“I am fortunate in finding even you here, then,” he said.
“Fortunate! Yes,” she said. “But where do you mean to spend this month?” she continued, feeling that he was now nothing more than a visitor.
“It is very ridiculous—very foolish,” he replied. “I promised, you know, to act in some entertainment Miss Vincent has been getting up, and only yesterday her father received orders to proceed to Natal; but as all the fellows who had promised her to act are in the company of the Bayonetteers that has also been ordered off, no difference will be made in her arrangements, only that the performance will take place at Pietermaritzburg instead of at Cape Town. But she is so unreasonable as to refuse to release me from my promise, and I am bound to go with them.”
“It is a compliment to value your services so highly, is it not?”
“I would be glad to sacrifice all the gratification I find from thinking so for the sake of being released.
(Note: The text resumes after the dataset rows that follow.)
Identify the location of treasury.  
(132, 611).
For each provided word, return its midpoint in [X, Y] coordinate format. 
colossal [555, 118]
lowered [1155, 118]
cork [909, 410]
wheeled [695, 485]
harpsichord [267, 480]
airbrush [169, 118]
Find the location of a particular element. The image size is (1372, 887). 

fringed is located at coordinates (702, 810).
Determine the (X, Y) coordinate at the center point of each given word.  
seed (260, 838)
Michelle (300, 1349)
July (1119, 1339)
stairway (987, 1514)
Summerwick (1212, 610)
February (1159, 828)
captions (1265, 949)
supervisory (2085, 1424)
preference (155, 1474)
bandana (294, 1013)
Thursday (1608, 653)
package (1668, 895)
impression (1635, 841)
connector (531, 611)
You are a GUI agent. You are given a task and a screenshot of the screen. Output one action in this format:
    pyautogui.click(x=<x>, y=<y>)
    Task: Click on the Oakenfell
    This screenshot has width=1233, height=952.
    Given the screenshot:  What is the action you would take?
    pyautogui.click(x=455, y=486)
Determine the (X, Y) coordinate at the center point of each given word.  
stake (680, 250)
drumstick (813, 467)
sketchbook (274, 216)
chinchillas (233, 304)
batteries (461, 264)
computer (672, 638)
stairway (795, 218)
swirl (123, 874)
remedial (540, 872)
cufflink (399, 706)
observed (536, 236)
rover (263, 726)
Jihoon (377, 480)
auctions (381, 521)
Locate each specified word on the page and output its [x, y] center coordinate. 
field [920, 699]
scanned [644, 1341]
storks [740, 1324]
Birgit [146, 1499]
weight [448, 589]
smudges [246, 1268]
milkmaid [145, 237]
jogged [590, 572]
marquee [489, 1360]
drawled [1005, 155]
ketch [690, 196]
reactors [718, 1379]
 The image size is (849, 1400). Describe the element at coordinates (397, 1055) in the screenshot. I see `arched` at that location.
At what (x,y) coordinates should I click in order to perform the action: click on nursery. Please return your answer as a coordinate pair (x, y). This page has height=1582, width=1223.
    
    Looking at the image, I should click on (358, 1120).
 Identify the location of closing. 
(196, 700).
She is both absurd and unreasonable.”
“So it would certainly strike any one hearing only of this,” said Daireen. “But it will only be for a month, and you will see the place.”
“I would rather remain seeing this place,” he said. “Seeing that hill above us.” She flushed as though he had told her in those words that he was aware of how often she had been looking up to that slope since they had been there together——
There was a long pause, through which the voices and laughter of the women at the river-bank were heard.
“Daireen,” said the man, who stood up bareheaded before her. “Daireen, that hour we sat up there upon that slope has changed all my thoughts of life. I tell you the life which you restored to me a month ago I had ceased to regard as a gift. I had come to hope that it would end speedily. You cannot know how wretched I was.”
“And now?” she said, looking up to him. “And now?”